Your task: Rewrite the entries below, changing every "Identify the location of" to "Give the position of" and leaving all other text as it is.

══════════

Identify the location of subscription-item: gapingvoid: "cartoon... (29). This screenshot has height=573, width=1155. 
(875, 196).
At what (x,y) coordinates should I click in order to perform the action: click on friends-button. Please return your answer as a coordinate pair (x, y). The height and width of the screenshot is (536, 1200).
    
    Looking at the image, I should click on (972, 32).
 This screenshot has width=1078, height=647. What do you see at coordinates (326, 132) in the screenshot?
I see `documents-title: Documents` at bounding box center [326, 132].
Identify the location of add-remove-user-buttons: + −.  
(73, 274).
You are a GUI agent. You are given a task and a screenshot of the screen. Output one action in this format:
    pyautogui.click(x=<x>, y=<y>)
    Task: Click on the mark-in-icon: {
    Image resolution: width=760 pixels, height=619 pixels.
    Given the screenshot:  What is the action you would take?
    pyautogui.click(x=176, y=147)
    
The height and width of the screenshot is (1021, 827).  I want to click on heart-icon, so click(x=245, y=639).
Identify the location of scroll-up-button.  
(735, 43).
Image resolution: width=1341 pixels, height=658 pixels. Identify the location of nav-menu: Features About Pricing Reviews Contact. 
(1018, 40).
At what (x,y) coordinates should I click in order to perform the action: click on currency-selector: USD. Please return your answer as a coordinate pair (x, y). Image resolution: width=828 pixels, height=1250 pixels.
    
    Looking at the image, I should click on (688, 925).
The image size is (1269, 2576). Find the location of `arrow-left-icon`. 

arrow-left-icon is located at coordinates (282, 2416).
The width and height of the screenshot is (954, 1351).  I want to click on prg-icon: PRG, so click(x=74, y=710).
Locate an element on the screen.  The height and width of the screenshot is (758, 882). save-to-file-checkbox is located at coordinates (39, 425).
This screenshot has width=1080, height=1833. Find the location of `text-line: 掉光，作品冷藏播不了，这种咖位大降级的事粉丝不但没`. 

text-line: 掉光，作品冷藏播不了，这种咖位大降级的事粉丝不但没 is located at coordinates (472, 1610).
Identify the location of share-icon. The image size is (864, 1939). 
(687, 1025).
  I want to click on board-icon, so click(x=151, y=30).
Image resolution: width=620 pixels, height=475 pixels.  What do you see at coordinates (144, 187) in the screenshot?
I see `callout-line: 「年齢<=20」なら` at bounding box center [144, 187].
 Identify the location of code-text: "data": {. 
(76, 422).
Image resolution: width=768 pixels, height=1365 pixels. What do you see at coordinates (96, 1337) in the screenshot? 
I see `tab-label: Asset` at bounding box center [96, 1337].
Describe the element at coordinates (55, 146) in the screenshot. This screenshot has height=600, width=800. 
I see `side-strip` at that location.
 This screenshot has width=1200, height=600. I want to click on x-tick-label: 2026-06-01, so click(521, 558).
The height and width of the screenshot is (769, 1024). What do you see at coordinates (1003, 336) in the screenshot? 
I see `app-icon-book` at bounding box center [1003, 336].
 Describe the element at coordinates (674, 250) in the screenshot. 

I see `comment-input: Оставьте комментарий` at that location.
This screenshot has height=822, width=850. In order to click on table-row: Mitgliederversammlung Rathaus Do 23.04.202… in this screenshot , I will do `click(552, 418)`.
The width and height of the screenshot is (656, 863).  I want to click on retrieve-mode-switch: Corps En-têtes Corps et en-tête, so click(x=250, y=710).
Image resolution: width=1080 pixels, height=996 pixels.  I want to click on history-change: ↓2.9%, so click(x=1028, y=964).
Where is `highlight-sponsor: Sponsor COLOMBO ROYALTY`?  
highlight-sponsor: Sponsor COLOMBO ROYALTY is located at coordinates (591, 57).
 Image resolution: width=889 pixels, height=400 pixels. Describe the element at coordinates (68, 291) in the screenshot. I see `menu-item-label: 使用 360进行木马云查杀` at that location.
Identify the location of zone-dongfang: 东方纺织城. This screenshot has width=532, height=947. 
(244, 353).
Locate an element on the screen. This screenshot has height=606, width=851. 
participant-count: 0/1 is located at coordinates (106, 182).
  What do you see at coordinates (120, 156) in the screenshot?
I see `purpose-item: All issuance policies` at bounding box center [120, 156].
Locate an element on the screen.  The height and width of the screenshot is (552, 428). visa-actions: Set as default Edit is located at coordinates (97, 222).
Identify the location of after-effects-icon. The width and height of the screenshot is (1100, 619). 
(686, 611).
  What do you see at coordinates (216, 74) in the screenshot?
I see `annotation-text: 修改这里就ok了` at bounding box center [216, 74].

══════════

Result for this task:
Give the position of subscription-item: gapingvoid: "cartoon... (29). This screenshot has height=573, width=1155. 
(875, 196).
At what (x,y) coordinates should I click in order to perform the action: click on friends-button. Please return your answer as a coordinate pair (x, y). The height and width of the screenshot is (536, 1200).
    
    Looking at the image, I should click on (972, 32).
 This screenshot has width=1078, height=647. What do you see at coordinates (326, 132) in the screenshot?
I see `documents-title: Documents` at bounding box center [326, 132].
Give the position of add-remove-user-buttons: + −.  
(73, 274).
You are a GUI agent. You are given a task and a screenshot of the screen. Output one action in this format:
    pyautogui.click(x=<x>, y=<y>)
    Task: Click on the mark-in-icon: {
    Image resolution: width=760 pixels, height=619 pixels.
    Given the screenshot:  What is the action you would take?
    pyautogui.click(x=176, y=147)
    
The height and width of the screenshot is (1021, 827).  I want to click on heart-icon, so click(x=245, y=639).
Give the position of scroll-up-button.  
(735, 43).
Image resolution: width=1341 pixels, height=658 pixels. Give the position of nav-menu: Features About Pricing Reviews Contact. 
(1018, 40).
At what (x,y) coordinates should I click in order to perform the action: click on currency-selector: USD. Please return your answer as a coordinate pair (x, y). Image resolution: width=828 pixels, height=1250 pixels.
    
    Looking at the image, I should click on (688, 925).
The image size is (1269, 2576). Find the location of `arrow-left-icon`. 

arrow-left-icon is located at coordinates (282, 2416).
The width and height of the screenshot is (954, 1351).  I want to click on prg-icon: PRG, so click(x=74, y=710).
Locate an element on the screen.  The height and width of the screenshot is (758, 882). save-to-file-checkbox is located at coordinates (39, 425).
This screenshot has width=1080, height=1833. Find the location of `text-line: 掉光，作品冷藏播不了，这种咖位大降级的事粉丝不但没`. 

text-line: 掉光，作品冷藏播不了，这种咖位大降级的事粉丝不但没 is located at coordinates (472, 1610).
Give the position of share-icon. The image size is (864, 1939). 
(687, 1025).
  I want to click on board-icon, so click(x=151, y=30).
Image resolution: width=620 pixels, height=475 pixels.  What do you see at coordinates (144, 187) in the screenshot?
I see `callout-line: 「年齢<=20」なら` at bounding box center [144, 187].
 Give the position of code-text: "data": {. 
(76, 422).
Image resolution: width=768 pixels, height=1365 pixels. What do you see at coordinates (96, 1337) in the screenshot? 
I see `tab-label: Asset` at bounding box center [96, 1337].
Describe the element at coordinates (55, 146) in the screenshot. This screenshot has height=600, width=800. 
I see `side-strip` at that location.
 This screenshot has width=1200, height=600. I want to click on x-tick-label: 2026-06-01, so click(521, 558).
The height and width of the screenshot is (769, 1024). What do you see at coordinates (1003, 336) in the screenshot? 
I see `app-icon-book` at bounding box center [1003, 336].
 Describe the element at coordinates (674, 250) in the screenshot. 

I see `comment-input: Оставьте комментарий` at that location.
This screenshot has height=822, width=850. In order to click on table-row: Mitgliederversammlung Rathaus Do 23.04.202… in this screenshot , I will do `click(552, 418)`.
The width and height of the screenshot is (656, 863).  I want to click on retrieve-mode-switch: Corps En-têtes Corps et en-tête, so click(x=250, y=710).
Image resolution: width=1080 pixels, height=996 pixels.  I want to click on history-change: ↓2.9%, so click(x=1028, y=964).
Where is `highlight-sponsor: Sponsor COLOMBO ROYALTY`?  
highlight-sponsor: Sponsor COLOMBO ROYALTY is located at coordinates (591, 57).
 Image resolution: width=889 pixels, height=400 pixels. Describe the element at coordinates (68, 291) in the screenshot. I see `menu-item-label: 使用 360进行木马云查杀` at that location.
Give the position of zone-dongfang: 东方纺织城. This screenshot has width=532, height=947. 
(244, 353).
Locate an element on the screen. This screenshot has height=606, width=851. 
participant-count: 0/1 is located at coordinates (106, 182).
  What do you see at coordinates (120, 156) in the screenshot?
I see `purpose-item: All issuance policies` at bounding box center [120, 156].
Locate an element on the screen.  The height and width of the screenshot is (552, 428). visa-actions: Set as default Edit is located at coordinates (97, 222).
Give the position of after-effects-icon. The width and height of the screenshot is (1100, 619). 
(686, 611).
  What do you see at coordinates (216, 74) in the screenshot?
I see `annotation-text: 修改这里就ok了` at bounding box center [216, 74].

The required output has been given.